- The Washington Times - Saturday, January 1, 2005

Maps help grateful tourists the world over find the best way to navigate the streets of faraway places. But — as illustrated in National Geographic’s latest exhibit — maps are so much more than tools to help people get from point A to point B.

“A map can show migration patterns, population density, concentrations of terrorist cells,” says Susan Norton, director of the National Geographic Museum at Explorers Hall in Northwest. “You can layer it indefinitely.”

The current exhibit, “Mapping with Paper and Pixel,” marks the publication of the eighth edition of the National Geographic Atlas of the World, which came out last year.

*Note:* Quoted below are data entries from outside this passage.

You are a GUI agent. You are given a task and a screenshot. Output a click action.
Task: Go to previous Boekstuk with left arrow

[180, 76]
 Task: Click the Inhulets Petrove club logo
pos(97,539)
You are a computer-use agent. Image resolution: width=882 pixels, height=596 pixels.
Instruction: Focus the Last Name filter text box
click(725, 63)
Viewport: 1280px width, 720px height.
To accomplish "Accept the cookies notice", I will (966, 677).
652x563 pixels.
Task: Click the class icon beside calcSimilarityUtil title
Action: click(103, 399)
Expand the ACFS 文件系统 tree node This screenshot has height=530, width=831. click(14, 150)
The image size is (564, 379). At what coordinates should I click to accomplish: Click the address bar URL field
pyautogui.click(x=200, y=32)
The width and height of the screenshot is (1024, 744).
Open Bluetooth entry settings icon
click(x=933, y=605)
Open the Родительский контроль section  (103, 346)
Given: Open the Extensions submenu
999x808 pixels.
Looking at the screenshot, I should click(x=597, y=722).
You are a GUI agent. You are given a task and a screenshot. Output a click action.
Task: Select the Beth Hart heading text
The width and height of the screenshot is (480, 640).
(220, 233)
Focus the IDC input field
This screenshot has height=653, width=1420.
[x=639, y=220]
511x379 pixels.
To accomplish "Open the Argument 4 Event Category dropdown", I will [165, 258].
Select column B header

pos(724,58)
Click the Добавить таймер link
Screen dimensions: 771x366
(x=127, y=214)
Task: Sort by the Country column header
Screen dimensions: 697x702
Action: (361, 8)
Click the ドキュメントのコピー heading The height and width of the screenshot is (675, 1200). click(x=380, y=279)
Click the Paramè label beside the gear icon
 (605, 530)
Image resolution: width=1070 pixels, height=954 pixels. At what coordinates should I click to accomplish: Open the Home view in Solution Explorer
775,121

Ms. Norton says about 15,000 changes had to be made to the seventh edition, published in 1999, to create the eighth edition.

“It includes everything from a town in Virginia being incorporated to the unification of Germany,” she says.

The exhibit also celebrates the 90th anniversary of mapmaking at National Geographic.

Aside from photography, National Geographic probably is best know for its maps, Ms. Norton says.

“In this exhibit, the point was to show the breadth of maps we make,” she says.

The exhibit themes include “Conflicts and Current Events,” “Exploring a City: Washington, D.C.,” “Monitoring Changes in Our World,” and “Maps as Art.” Artifacts include a 10-foot globe with the latest satellite imagery of the world; two 1831 globes made by James Wilson, the first commercial globe maker in the Unites States; and a map of Mount Everest signed by Sir Edmund Hillary.

The “Conflicts and Current Events” section shows a map of the world with different colors for areas where terrorist cells are operating or thought to be operating. Brown represents areas where al Qaeda cells are known to be operating, for example in the United States and Russia. Beige represents areas where they might be operating, and red covers areas with groups affiliated with al Qaeda. These groups include the Salafist Group for Call and Combat in Algeria and the Moro Islamic Liberation Front in the Philippines.

“Exploring a City: Washington, D.C.” gives visitors a chance to look at a map of the city on a computer screen and zoom in and out of neighborhoods with the help of the keyboard. The exhibit also shows how a 1948 map looks different from a 2004 map of the city. In the mid-century map, there was no National Museum of the American Indian or even a National Air and Space Museum. And instead of Congress’ Longworth House Office Building, the map says, “New House Office Building.”

“Monitoring Changes in Our World,” shows maps before and after the fall of Soviet Union. The “after” map shows Ukraine, Belarus and Kazakhstan as three of 15 nations that became independent. Changes also occurred in maps of Balkan states. The exhibit shows maps of the area from 1914, 1951 and 2000. The 1951 map shows a half-dozen current nations as included in Yugoslavia.

This section of the exhibit also has maps illustrating water shortages in Africa. It shows that about 25 percent of Africans have access to safe drinking water. The corresponding number in Europe and the United States is 90 percent.

The “Maps as Art” portion features a paper kimono created using strips of National Geographic maps. According to the exhibit, the artist Gale Jamieson says her work is the “merging of our world into a global community, both politically and culturally.”

The exhibit also shows visitors old-fashioned vs. high-tech mapmaking.

Ms. Norton says that she thinks the exhibit is appropriate for children 7 and older and that it takes at least 20 minutes to explore.

“It’s interesting to see what appeals to kids and what appeals to parents,” Ms. Norton says. “The parents are impressed with all the latest technology; the kids think all the old stuff is cool.”

She hopes children and adults alike will walk out of the exhibit saying, “I had no idea maps could tell me so much,” she says. “They can really tell a story.”

When you go:

What: “Mapping with Paper and Pixel” exhibit at the National Geographic Museum

Where: Explorers Hall, 1600 M St. NW, Washington

Directions: The National Geographic building is downtown, a few blocks north of the White House.

Hours: 9 a.m. to 5 p.m. Monday through Saturday and 10 a.m. to 5 p.m. Sunday. The exhibit runs through Feb. 13.

Parking: Street parking is available but can be scarce, particularly during rush hour. The closest Metro stops, however, are just a couple of blocks away. They are Farragut North on the Red Line and Farragut West on the Orange and Blue lines.